Dan Florness
Chief Financial Officer
We are not saying we’re not. What we’re saying is, if our growth, like I said, in part of my commentary it was, the focus, the spotlight of every question that comes in is about gross margin here, here or there. And we are not going to jump out the window. If we report a quarter with 51 or 50.9 or 51.1 gross margin, we are seeing a tremendous amount of growth in our business right now, from non-fasteners, we are seeing improvements in fasteners, we see great trends in fasteners, but the year over numbers are what they are and it’s disproportionate to large account business.
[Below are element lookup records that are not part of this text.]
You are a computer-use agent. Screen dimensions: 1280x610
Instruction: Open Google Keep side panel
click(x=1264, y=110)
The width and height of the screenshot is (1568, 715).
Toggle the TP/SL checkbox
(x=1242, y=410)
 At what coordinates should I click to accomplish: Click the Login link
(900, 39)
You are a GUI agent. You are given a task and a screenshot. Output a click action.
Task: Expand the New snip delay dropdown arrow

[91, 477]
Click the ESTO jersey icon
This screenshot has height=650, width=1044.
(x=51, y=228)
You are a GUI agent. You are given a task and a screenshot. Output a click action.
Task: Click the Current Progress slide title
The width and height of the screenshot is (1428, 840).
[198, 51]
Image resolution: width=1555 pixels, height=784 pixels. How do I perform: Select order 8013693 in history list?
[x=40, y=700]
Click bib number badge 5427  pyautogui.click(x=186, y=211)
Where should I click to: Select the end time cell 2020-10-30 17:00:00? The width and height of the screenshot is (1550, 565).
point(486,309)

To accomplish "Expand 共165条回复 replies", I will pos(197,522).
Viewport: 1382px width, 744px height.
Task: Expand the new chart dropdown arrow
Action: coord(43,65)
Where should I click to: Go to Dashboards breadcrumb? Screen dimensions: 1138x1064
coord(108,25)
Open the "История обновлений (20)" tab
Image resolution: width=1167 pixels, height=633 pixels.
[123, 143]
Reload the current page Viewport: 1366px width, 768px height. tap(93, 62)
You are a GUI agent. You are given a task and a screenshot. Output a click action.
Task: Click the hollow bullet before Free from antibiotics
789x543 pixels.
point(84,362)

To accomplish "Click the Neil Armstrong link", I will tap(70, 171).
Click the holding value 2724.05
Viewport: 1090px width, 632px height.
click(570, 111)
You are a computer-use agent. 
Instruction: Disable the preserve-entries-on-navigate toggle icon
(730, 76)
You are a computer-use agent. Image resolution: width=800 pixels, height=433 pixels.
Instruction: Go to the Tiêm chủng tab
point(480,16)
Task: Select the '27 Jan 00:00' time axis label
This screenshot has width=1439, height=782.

If the small customer was growing as fast with us and we had that that mix in our numbers, we are being challenged by mix in a massive way, all these things that are under the hood that we talked about, the vending -- improvements in vending gross margin, the improvements in our sourcing, the things we do everyday, the improvements over the years in our freight, all these things are structural changes we are making to combat the massive change in customer and product mix that occur in our business. When I joined Fastenal in 1996, 4% of our business was national account, today its 44%. If I add large reasonable accounts more than 50% of our business today is a large multi-location customer. When I joined Fastenal in 1996, I think at that time fasteners were about 80%, 85% of our business, today they dropped in half to low 40s, but during that timeframe, we've managed all the structural components within the respective product categories and end market categories and we’ve basically had a gross margin that has been unchanged. There has been periods of turmoil, but, yes, you have a business that goes from $220 million a year to $3.5 billion a year in 17 years that comes to the [third-party].